Problème : pour beaucoup, il est peut-être déjà tard.
16 millions d’hectares… réduits à 2,9
Le chiffre lâché par Yoro Bi Tizié donne le vertige. En un siècle, la Côte d’Ivoire a perdu l’essentiel de sa forêt.
Une disparition massive, silencieuse, progressive… et largement connue.
Alors pourquoi agir seulement maintenant ?
Le vrai problème : un modèle à bout de souffle
Derrière les discours techniques, une réalité dérangeante :
l’agriculture ivoirienne consomme la forêt
l’exploitation du bois accélère la dégradation
les politiques publiques peinent à suivre
Résultat : deux secteurs censés être complémentaires fonctionnent en réalité en collision.
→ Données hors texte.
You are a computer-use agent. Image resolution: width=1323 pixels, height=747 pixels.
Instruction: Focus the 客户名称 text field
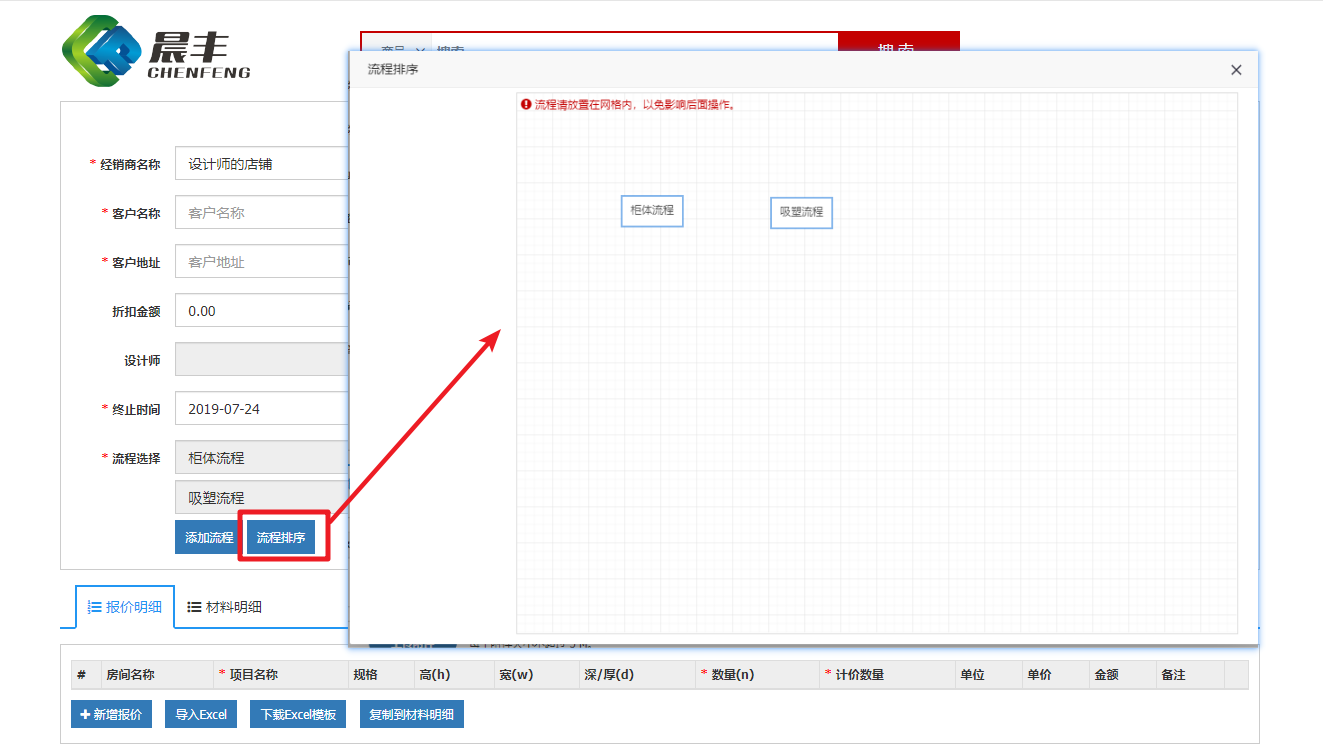pos(262,213)
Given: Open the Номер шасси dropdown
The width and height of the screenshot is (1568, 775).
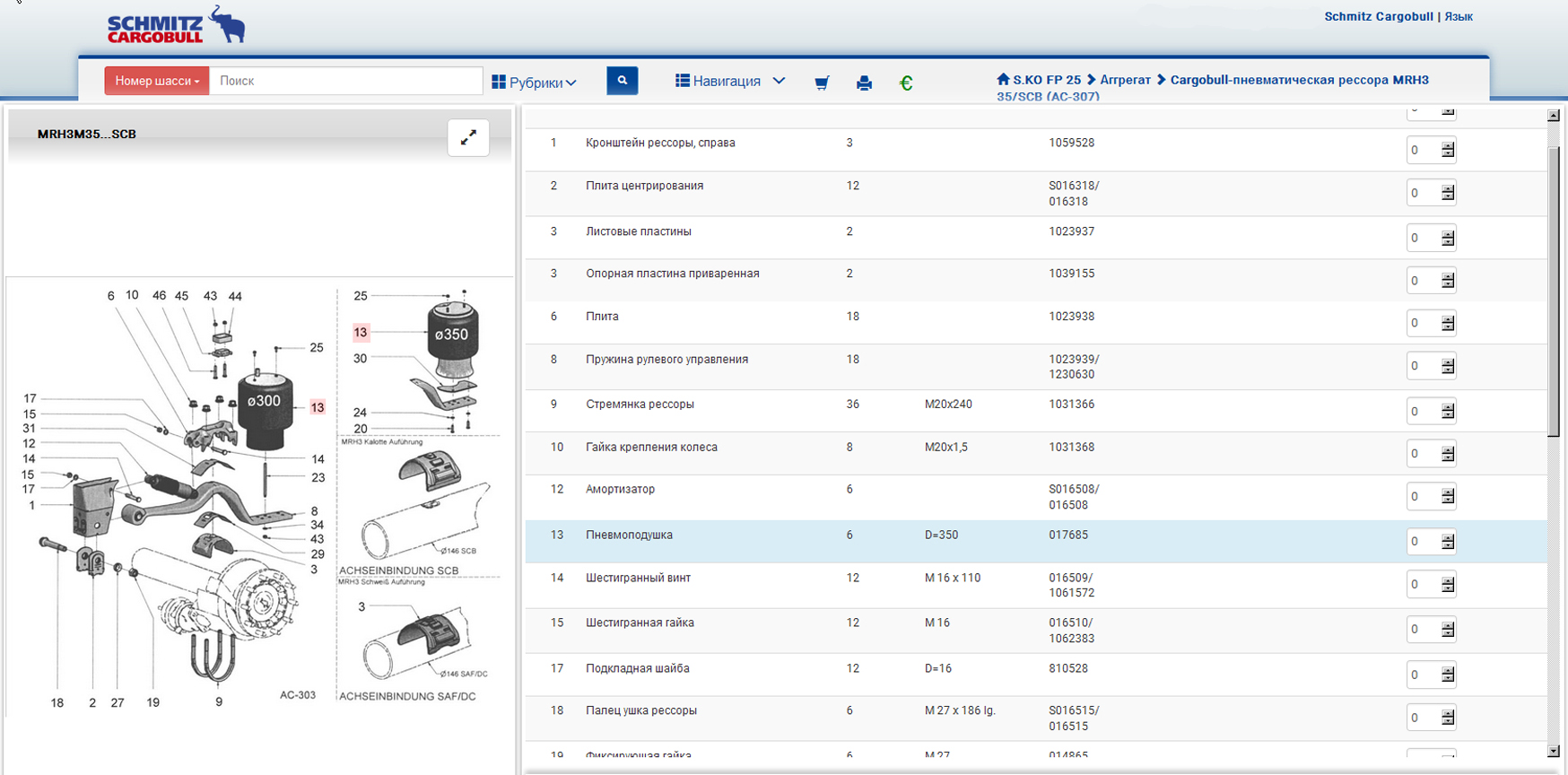Looking at the screenshot, I should pos(157,81).
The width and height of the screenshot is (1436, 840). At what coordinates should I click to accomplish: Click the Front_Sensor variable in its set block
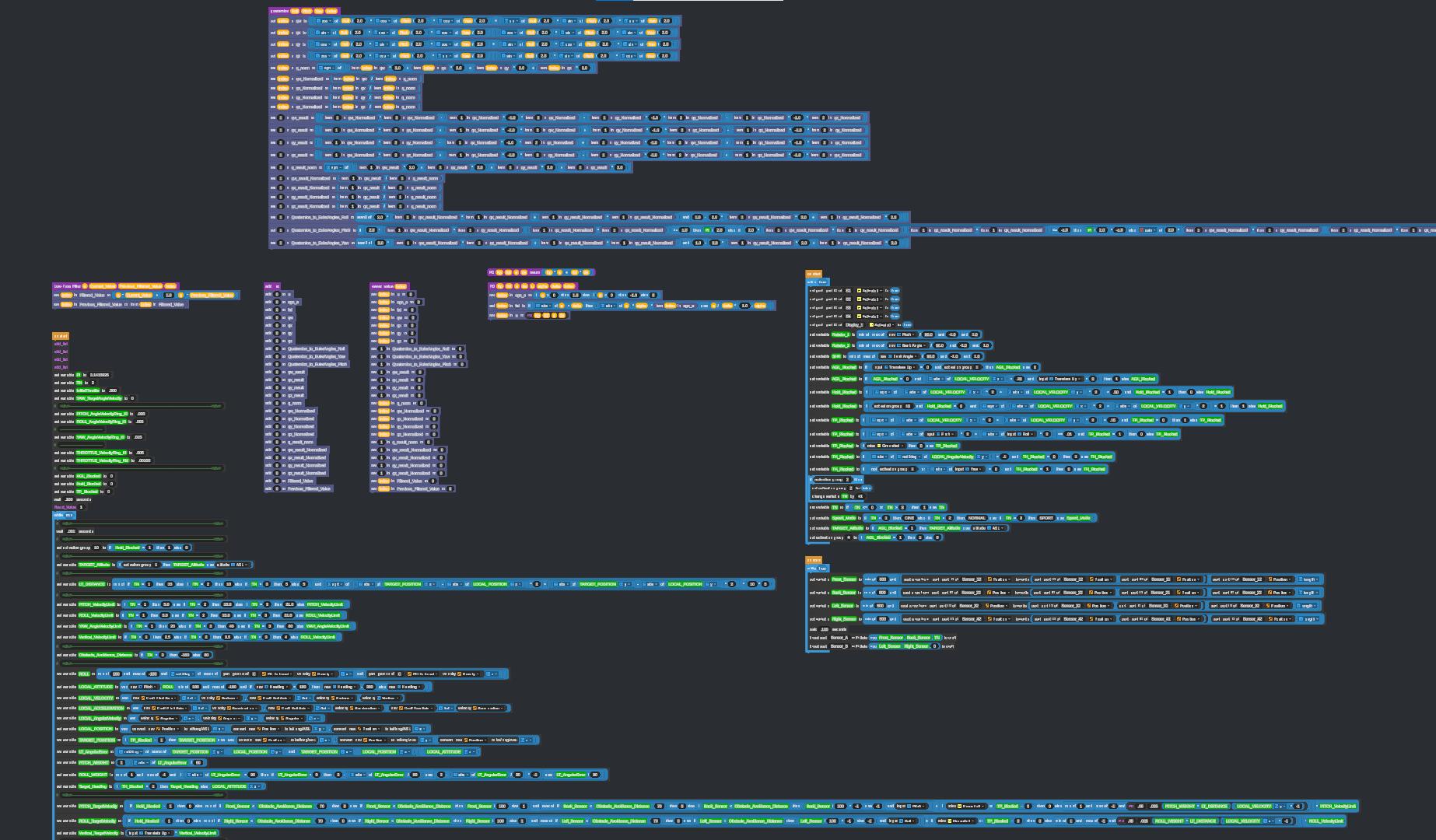844,579
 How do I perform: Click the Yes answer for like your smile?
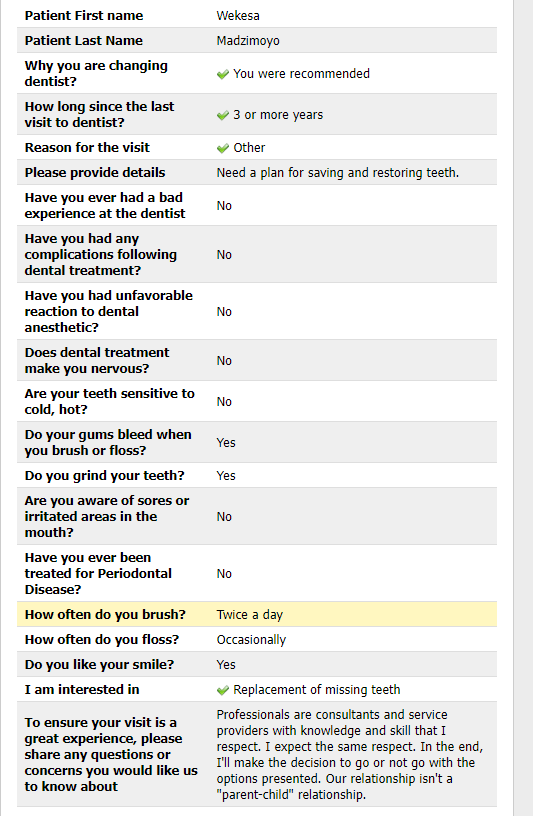226,665
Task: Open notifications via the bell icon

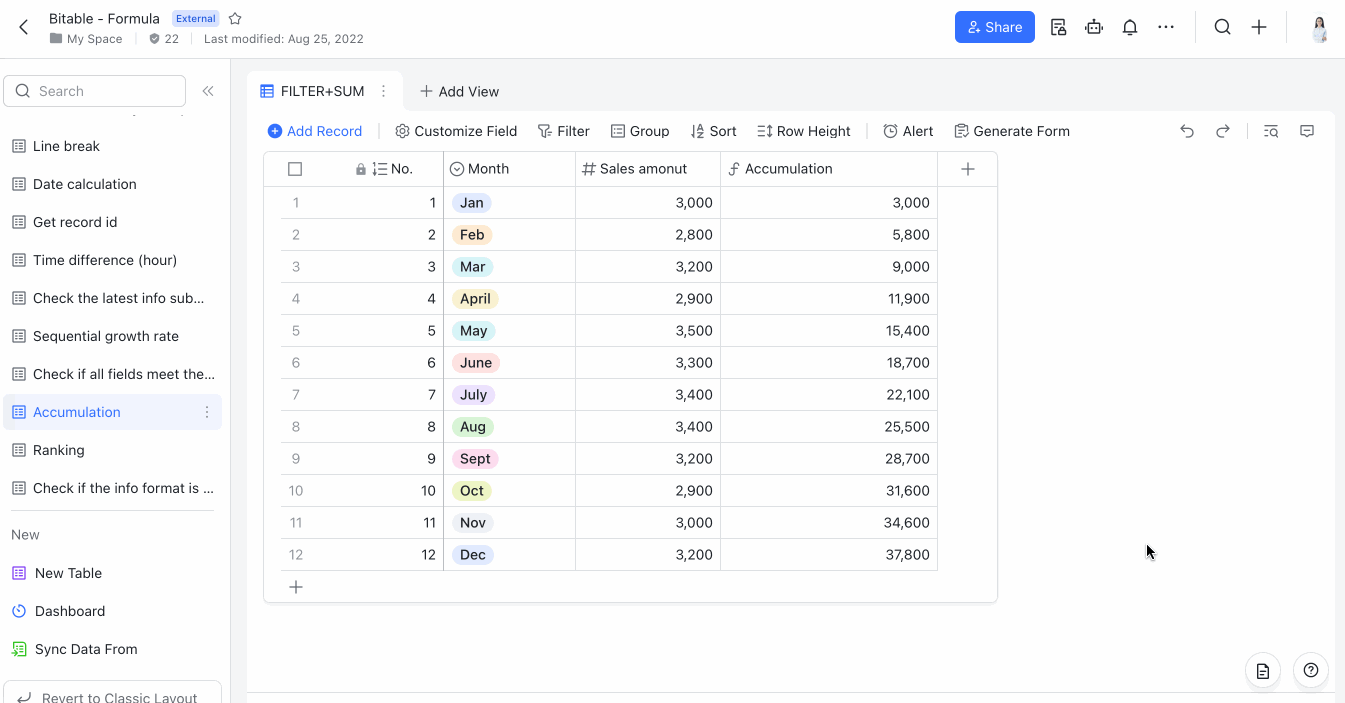Action: pos(1130,27)
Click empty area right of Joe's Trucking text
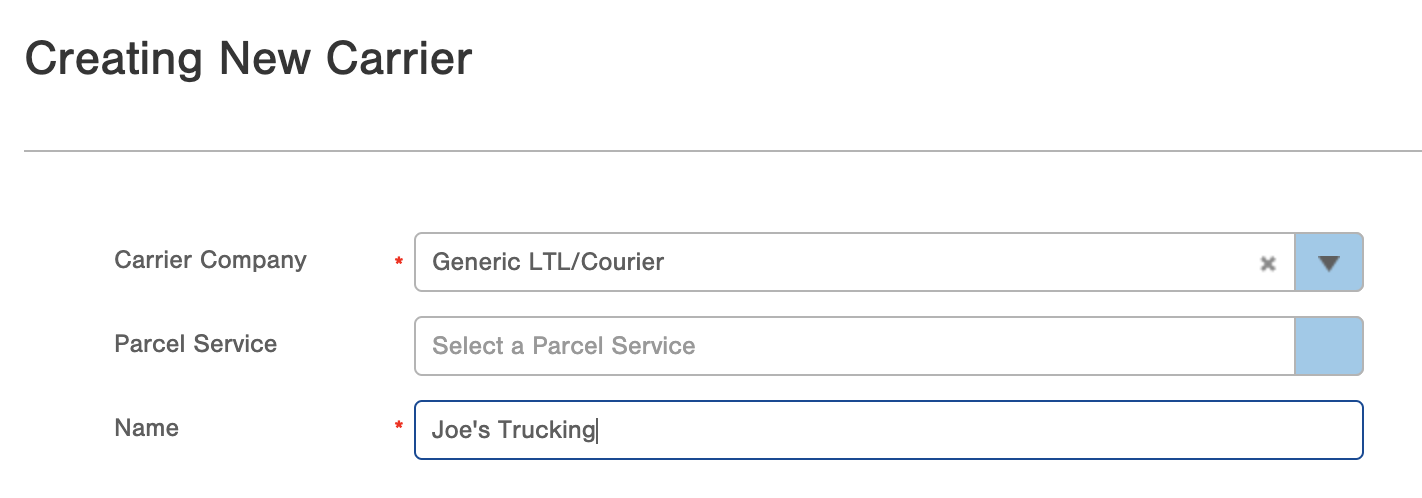The width and height of the screenshot is (1422, 498). [950, 430]
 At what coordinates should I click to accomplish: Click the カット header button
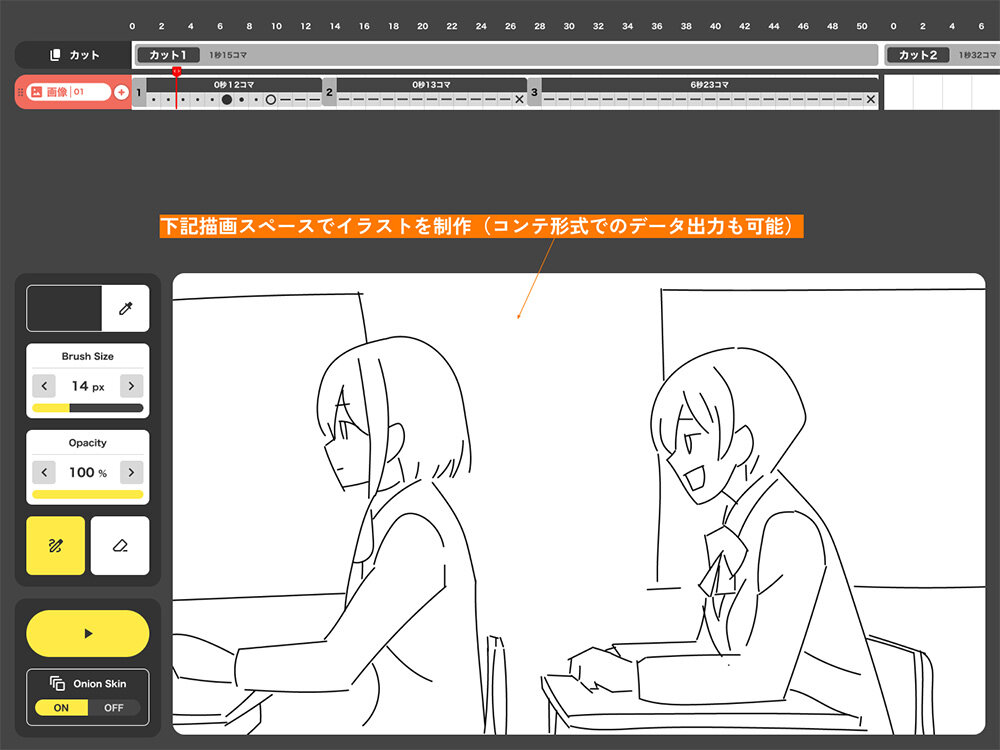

“Synergie” : mot-clé ou écran de fumée ?
Aujourd’hui, les acteurs parlent de “complémentarité”, de “gestion durable”, de “coexistence”.
Mais sur le terrain ?
- déforestation continue
- pression foncière accrue
- pratiques peu contrôlées
La question se pose : la synergie est-elle une solution réelle ou un nouveau slogan ?
Reboisement : l’espoir… ou un simple rattrapage ?
Certains, comme Boubacar Ben Salah, veulent croire à un tournant grâce au reboisement.
Mais replanter peut-il vraiment compenser des décennies de destruction ?
Et surtout :
replante-t-on assez vite ?
protège-t-on vraiment ces nouvelles forêts ?
Le temps presse
Car pendant que les débats avancent… la forêt recule.
Et avec elle :
- la biodiversité
- la fertilité des sols
- l’équilibre climatique
Une question qui dérange
Au fond, une seule interrogation demeure : la Côte d’Ivoire est-elle prête à changer radicalement son modèle agricole ? Ou continuera-t-elle à produire… jusqu’à épuiser ses dernières ressources ?
L’atelier de Cocody marque peut-être un tournant. Ou peut-être une prise de conscience tardive. Sans décisions fortes, la forêt ivoirienne pourrait devenir, dans quelques décennies, un simple souvenir.